_What this task involves:_ Counting the line with "Open the Type" as the last one, copy out the lines of the data exactly from the first onward.

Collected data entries

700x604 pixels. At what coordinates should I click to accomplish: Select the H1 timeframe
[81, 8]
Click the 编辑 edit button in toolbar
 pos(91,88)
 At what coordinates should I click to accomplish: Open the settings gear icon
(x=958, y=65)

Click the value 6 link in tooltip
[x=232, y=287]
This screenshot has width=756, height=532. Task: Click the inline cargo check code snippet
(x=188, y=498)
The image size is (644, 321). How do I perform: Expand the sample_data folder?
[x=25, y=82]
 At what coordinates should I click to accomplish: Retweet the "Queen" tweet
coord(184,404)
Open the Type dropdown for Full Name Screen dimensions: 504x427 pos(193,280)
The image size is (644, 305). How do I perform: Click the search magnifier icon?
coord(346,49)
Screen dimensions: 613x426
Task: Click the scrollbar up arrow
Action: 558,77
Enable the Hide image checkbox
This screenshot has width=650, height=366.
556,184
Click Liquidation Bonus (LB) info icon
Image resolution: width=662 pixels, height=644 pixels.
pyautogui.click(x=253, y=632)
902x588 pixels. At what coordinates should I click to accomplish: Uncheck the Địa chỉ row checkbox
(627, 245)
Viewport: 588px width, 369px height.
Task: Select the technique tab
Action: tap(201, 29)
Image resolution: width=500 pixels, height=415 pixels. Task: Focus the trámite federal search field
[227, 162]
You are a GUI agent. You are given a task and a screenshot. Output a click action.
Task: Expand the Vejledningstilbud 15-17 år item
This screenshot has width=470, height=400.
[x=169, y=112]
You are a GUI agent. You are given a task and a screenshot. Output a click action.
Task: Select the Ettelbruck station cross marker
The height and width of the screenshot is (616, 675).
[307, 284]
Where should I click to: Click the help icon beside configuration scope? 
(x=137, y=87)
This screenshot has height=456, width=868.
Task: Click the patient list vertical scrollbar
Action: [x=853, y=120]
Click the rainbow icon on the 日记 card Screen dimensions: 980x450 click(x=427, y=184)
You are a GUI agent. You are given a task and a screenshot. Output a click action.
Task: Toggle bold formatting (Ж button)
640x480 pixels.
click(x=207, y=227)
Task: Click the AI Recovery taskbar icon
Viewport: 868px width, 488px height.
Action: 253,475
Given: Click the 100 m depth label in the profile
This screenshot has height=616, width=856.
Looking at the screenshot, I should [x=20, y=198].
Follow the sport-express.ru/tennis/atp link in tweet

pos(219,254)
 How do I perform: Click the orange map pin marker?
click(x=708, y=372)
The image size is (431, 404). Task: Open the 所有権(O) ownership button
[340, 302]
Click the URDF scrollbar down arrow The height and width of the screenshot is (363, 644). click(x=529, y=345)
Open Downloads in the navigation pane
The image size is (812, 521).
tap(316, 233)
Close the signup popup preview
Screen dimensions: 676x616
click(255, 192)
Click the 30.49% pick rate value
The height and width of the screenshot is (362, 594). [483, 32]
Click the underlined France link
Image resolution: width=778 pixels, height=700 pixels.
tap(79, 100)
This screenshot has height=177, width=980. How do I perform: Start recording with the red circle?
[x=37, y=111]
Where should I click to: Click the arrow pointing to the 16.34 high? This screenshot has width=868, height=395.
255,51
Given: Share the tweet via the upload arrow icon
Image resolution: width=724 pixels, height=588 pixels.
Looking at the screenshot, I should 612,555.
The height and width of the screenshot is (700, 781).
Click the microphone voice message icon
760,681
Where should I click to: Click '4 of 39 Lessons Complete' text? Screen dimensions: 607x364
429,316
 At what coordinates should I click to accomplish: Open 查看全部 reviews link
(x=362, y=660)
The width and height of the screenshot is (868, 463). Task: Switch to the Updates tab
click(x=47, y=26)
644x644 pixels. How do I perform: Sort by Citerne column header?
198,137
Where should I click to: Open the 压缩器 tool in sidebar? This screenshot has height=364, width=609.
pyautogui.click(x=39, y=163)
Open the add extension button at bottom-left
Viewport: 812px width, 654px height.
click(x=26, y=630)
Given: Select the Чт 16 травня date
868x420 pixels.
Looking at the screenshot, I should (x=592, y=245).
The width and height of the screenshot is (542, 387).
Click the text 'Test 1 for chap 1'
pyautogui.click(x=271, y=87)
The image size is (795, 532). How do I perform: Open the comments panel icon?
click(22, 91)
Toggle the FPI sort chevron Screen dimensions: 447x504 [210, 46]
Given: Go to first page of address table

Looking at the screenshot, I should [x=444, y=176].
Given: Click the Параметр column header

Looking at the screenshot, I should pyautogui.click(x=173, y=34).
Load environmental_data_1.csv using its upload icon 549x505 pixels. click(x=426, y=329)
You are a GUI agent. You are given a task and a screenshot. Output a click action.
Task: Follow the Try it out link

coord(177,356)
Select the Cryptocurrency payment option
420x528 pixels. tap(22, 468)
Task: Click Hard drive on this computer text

_Reply:_
700x604 pixels. At what coordinates should I click to accomplish: Select the H1 timeframe
[81, 8]
Click the 编辑 edit button in toolbar
 pos(91,88)
 At what coordinates should I click to accomplish: Open the settings gear icon
(x=958, y=65)

Click the value 6 link in tooltip
[x=232, y=287]
This screenshot has width=756, height=532. Task: Click the inline cargo check code snippet
(x=188, y=498)
The image size is (644, 321). How do I perform: Expand the sample_data folder?
[x=25, y=82]
 At what coordinates should I click to accomplish: Retweet the "Queen" tweet
coord(184,404)
Open the Type dropdown for Full Name Screen dimensions: 504x427 pos(193,280)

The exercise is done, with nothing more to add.